--- ABOUT THIS TASK ---
Which lines of the data contain the string "resolution"? Copy every one of them.

(Stored data)
'''

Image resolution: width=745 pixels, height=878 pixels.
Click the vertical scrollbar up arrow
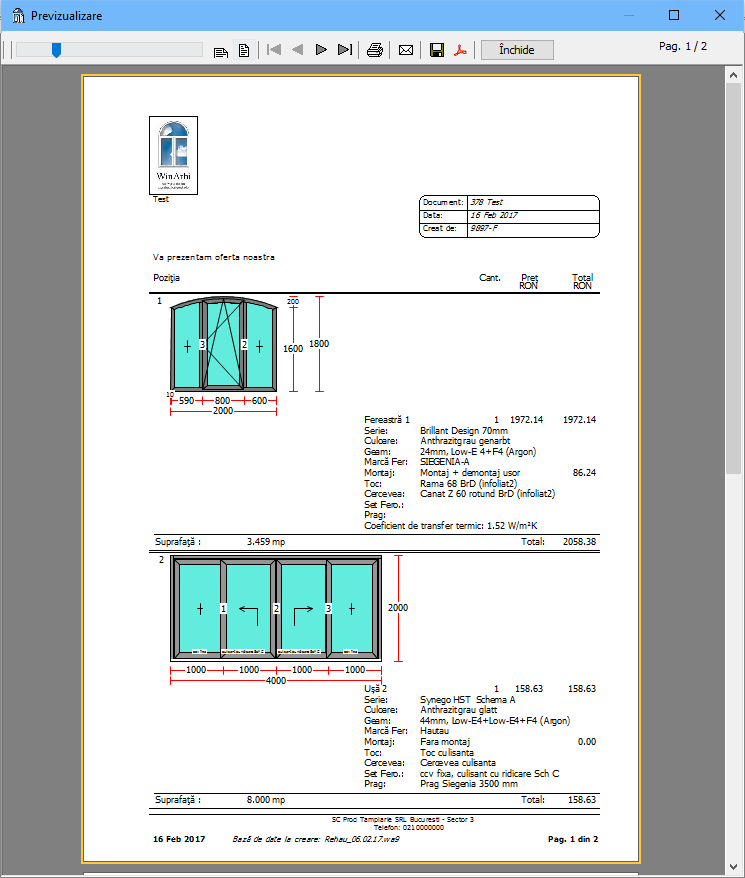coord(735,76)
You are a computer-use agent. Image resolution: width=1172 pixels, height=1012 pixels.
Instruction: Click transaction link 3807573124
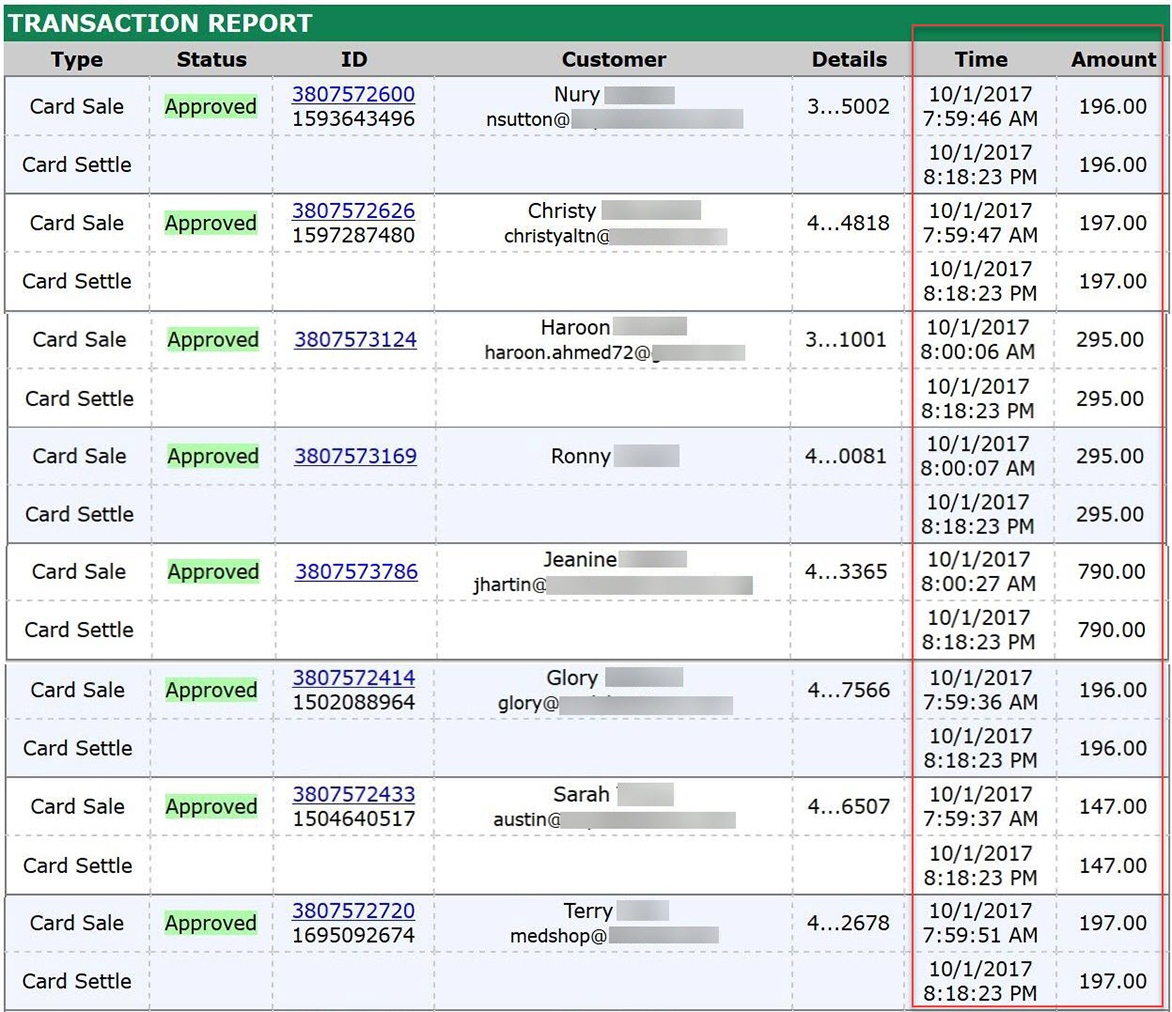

'''

--- EXPECTED OUTPUT ---
Image resolution: width=745 pixels, height=878 pixels.
You are a computer-use agent. Image resolution: width=1172 pixels, height=1012 pixels.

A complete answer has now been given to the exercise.